The observer pattern is a software design pattern in which an object, called the subject, maintains a list of its dependents, called observers, and notifies them automatically of any state changes, usually by calling one of their methods.

This pattern relies on the idea of Push vs Pull. Instead of having an object constantly checking if the state of another has changed, the second object notifies all others when its own state has changed.

In FP this is a super used pattern in the form of Callbacks, Events, and Observers. They are also highly used in libraries like RX.js for Reactive Functional Programming

I am gonna refer to an answer to "What are Callbacks?" in Stack Overflow.

Callbacks

Singleton Pattern

The singleton pattern is a software design pattern that restricts the instantiation of a class to one "single" instance. This is useful when exactly one object is needed to coordinate actions across the system. The term comes from the mathematical concept of a singleton.

In OOP languages this involves creating a static instance of an object to make it available everywhere without instantiation and making sure that if someone tries to instantiate it again, the previous instance is returned.

In FP this pattern becomes completely unnecessary, there is no global state that needs to be exposed to the entire application since data is fully separated from functions.

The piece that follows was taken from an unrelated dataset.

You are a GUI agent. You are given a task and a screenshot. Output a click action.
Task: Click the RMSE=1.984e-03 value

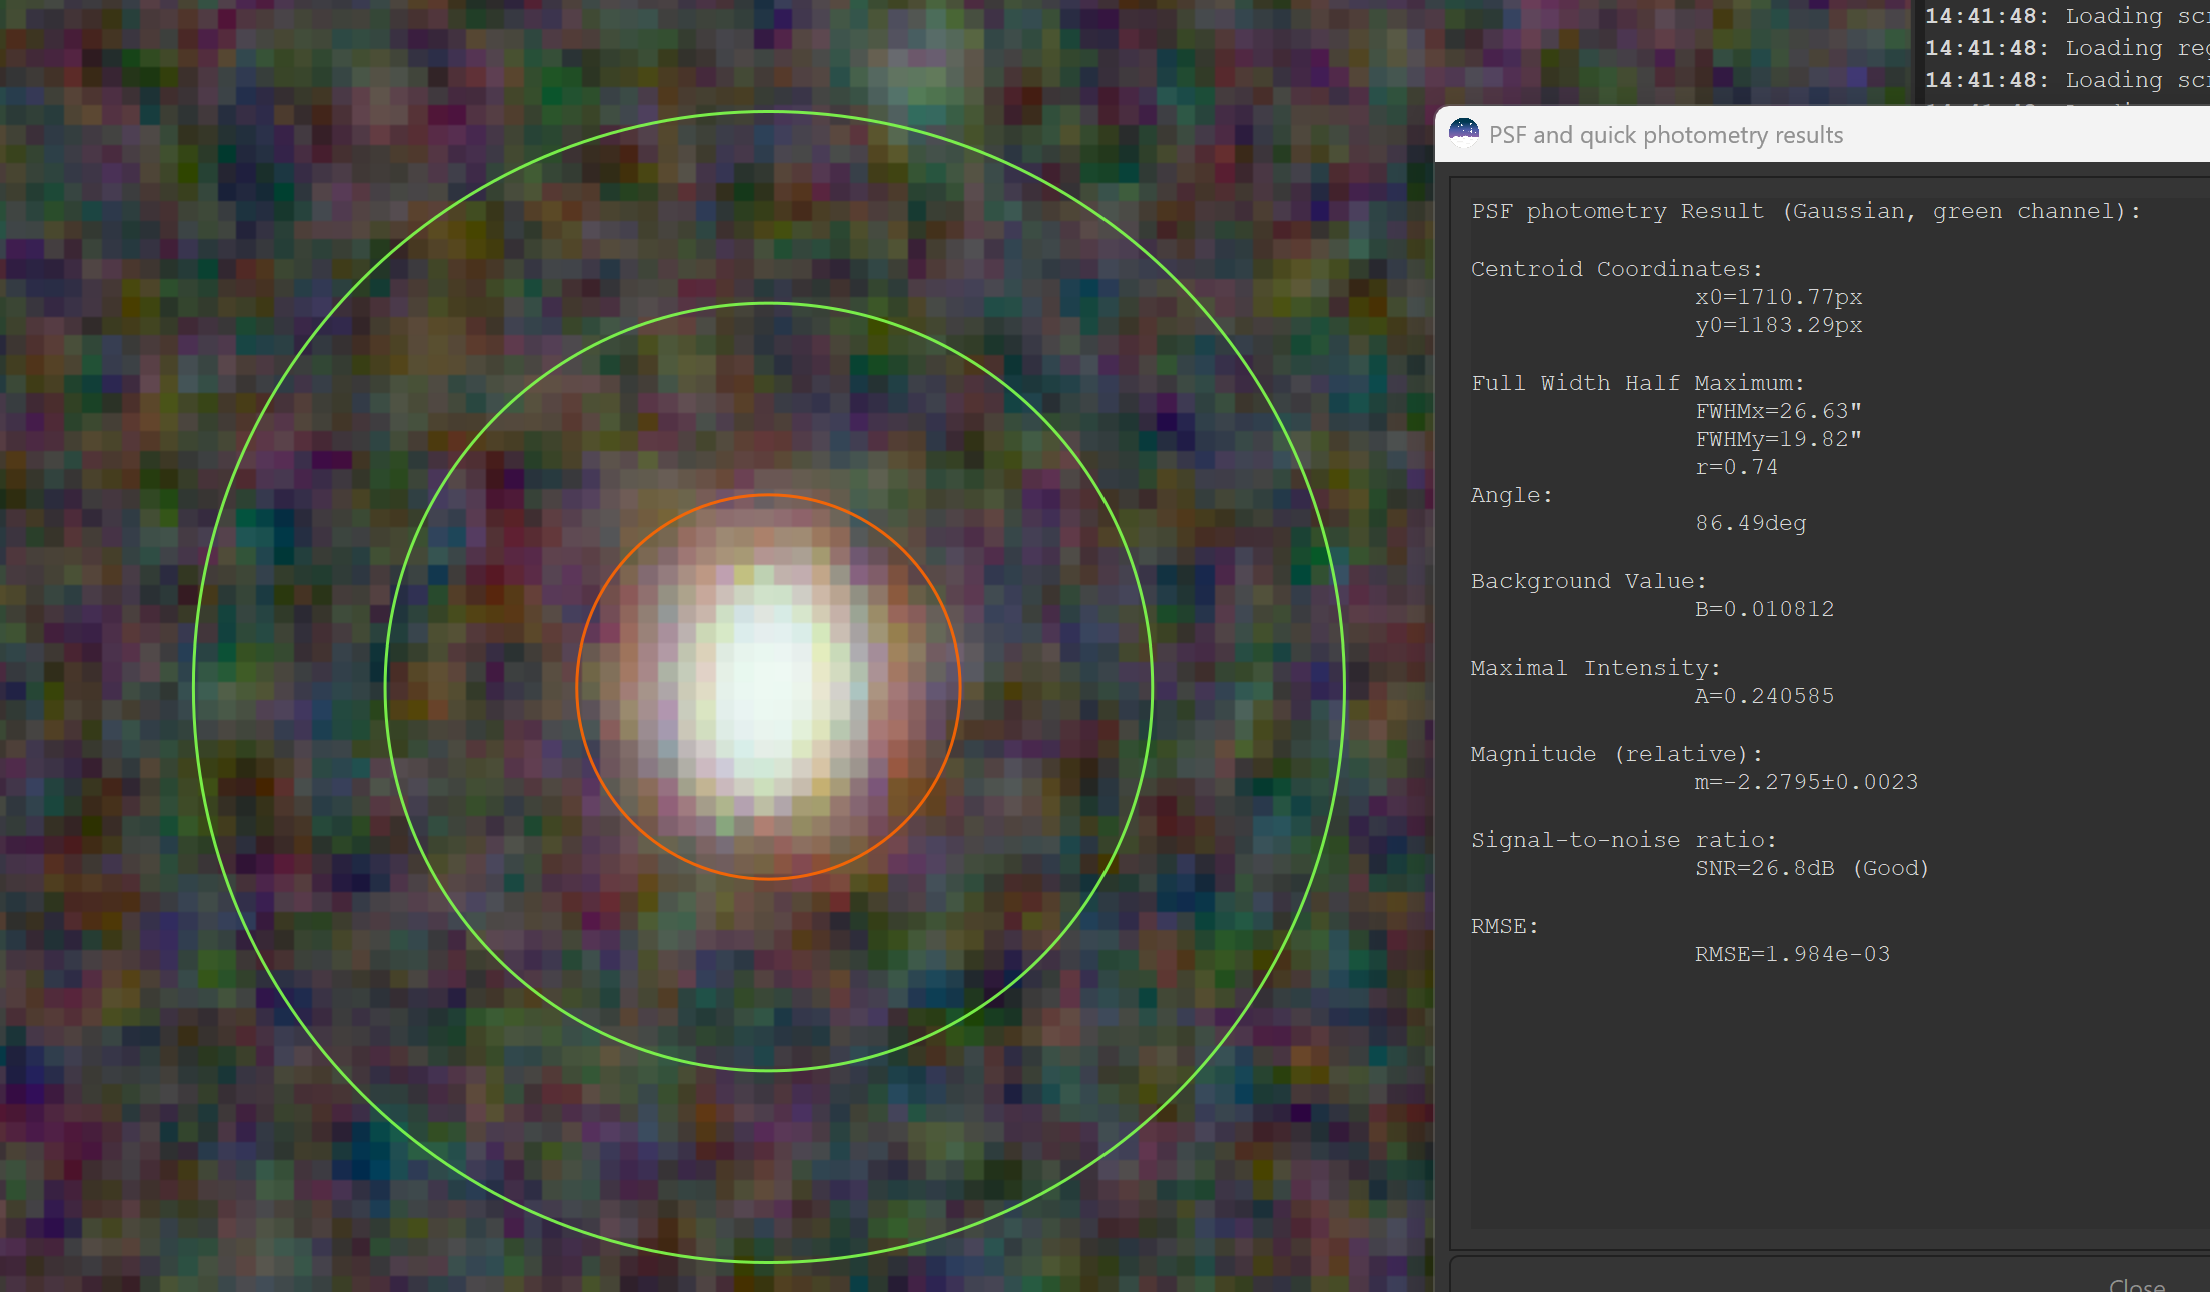(1792, 954)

Also, all functions exist in a global namespace, are always accessible, they take input and produce a result without affecting the outside world.

Conclusion

As you can see, it seems that some of the patterns that have evolved within the OOP world seem to give those languages the benefits that FP gets for free, without losing the things that characterize OOP like control over state and data.

There are a few other patterns that I didn't mention because they fit into the solutions proposed by the previously mentioned examples.


As I continue on my journey into functional programming I will probably find more examples and cases that will fit this assumption of mine. If you liked this article please let me know in the comments so I will keep bringing them in.

Don't forget to share it ๐Ÿ˜„

Top comments (6)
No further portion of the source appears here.